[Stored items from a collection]

- - -

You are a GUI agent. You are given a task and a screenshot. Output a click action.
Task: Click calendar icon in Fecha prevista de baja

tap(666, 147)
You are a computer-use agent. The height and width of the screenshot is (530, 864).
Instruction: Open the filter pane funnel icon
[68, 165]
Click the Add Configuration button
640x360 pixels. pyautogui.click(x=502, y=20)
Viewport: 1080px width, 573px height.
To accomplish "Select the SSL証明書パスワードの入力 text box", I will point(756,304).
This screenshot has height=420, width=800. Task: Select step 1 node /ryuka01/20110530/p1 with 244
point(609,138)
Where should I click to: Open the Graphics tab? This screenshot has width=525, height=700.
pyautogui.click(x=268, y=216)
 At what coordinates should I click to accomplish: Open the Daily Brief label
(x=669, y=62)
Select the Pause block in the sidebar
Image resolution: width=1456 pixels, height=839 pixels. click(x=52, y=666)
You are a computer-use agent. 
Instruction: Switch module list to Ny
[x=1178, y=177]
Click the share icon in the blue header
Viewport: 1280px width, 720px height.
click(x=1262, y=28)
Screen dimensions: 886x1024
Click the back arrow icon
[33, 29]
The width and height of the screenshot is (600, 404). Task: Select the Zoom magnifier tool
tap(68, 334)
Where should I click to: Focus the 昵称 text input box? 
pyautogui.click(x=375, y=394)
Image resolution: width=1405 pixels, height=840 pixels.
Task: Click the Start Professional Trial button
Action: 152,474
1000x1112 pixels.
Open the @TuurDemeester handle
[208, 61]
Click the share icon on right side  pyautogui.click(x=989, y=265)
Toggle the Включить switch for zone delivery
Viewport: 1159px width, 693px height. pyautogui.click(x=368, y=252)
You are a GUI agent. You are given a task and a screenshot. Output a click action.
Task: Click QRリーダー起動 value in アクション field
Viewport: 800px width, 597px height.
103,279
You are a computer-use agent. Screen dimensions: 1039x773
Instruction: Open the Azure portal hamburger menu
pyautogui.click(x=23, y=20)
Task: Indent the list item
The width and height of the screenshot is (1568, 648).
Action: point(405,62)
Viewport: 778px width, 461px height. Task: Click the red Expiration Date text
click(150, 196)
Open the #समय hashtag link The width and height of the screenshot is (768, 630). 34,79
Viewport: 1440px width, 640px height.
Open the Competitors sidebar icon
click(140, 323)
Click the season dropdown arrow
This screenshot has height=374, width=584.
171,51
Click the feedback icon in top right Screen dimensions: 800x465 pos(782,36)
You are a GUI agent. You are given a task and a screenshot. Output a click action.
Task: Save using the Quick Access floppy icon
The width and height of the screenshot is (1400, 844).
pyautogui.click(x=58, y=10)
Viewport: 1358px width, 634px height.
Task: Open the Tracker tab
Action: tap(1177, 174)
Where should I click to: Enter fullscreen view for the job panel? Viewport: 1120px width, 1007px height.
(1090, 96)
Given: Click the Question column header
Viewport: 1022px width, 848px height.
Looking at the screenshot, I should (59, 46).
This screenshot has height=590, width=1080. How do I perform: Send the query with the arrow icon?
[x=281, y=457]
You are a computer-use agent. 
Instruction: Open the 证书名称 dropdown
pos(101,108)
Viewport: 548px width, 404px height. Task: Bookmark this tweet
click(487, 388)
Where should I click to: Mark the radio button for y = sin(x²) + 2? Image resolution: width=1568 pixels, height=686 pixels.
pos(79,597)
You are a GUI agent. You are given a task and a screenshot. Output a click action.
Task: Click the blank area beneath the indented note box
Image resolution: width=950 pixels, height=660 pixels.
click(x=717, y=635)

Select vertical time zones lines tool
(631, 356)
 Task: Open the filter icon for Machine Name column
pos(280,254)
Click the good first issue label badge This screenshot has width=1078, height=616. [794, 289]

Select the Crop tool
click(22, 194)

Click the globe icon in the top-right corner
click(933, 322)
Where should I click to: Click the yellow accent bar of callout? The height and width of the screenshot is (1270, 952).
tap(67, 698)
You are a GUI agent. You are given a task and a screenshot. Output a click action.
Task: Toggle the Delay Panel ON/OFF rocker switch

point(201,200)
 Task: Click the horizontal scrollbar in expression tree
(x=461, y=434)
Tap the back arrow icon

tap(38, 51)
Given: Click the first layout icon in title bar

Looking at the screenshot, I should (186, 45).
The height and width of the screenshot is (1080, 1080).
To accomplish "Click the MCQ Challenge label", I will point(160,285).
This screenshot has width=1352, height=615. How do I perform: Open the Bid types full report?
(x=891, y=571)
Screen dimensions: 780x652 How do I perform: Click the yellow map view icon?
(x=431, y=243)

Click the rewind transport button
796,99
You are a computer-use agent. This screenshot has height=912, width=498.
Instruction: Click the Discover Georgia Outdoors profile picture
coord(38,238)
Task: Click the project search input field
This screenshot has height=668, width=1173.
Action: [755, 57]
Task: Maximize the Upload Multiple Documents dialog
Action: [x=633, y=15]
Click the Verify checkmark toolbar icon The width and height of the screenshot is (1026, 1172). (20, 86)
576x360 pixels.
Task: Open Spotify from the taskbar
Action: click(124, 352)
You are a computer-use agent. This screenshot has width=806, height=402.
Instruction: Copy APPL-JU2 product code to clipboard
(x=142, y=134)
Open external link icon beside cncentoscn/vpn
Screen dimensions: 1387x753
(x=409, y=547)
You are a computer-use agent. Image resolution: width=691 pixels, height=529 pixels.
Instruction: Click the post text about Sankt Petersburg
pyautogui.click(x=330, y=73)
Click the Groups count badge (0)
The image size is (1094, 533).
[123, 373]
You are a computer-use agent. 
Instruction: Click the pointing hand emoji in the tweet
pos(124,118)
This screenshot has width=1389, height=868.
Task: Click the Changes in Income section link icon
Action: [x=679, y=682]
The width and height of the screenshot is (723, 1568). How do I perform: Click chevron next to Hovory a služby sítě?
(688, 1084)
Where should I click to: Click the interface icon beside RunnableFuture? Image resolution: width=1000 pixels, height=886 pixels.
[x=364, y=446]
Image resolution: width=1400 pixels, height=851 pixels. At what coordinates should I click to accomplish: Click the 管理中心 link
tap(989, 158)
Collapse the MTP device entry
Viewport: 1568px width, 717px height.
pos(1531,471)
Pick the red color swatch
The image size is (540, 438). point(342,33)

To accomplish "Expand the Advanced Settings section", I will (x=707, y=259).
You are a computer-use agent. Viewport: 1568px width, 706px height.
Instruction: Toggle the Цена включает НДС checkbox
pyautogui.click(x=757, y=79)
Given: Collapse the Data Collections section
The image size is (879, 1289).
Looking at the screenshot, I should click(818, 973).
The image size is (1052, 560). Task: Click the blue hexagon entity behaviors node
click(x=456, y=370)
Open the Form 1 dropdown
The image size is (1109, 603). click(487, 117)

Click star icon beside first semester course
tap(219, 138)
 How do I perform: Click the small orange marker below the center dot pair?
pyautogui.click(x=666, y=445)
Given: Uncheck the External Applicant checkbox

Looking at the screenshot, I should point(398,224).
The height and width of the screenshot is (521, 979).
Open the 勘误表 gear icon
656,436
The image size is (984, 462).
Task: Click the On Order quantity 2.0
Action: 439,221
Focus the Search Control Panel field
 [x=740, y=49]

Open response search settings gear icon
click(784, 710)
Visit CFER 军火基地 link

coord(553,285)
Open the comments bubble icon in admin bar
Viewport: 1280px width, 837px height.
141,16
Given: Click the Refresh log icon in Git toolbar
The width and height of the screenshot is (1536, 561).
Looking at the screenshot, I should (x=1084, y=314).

- - -

Try it:
All of the lines above that carry the string "header" need to be found and copied.

Expected answer:
Click the share icon in the blue header
Given: Click the Question column header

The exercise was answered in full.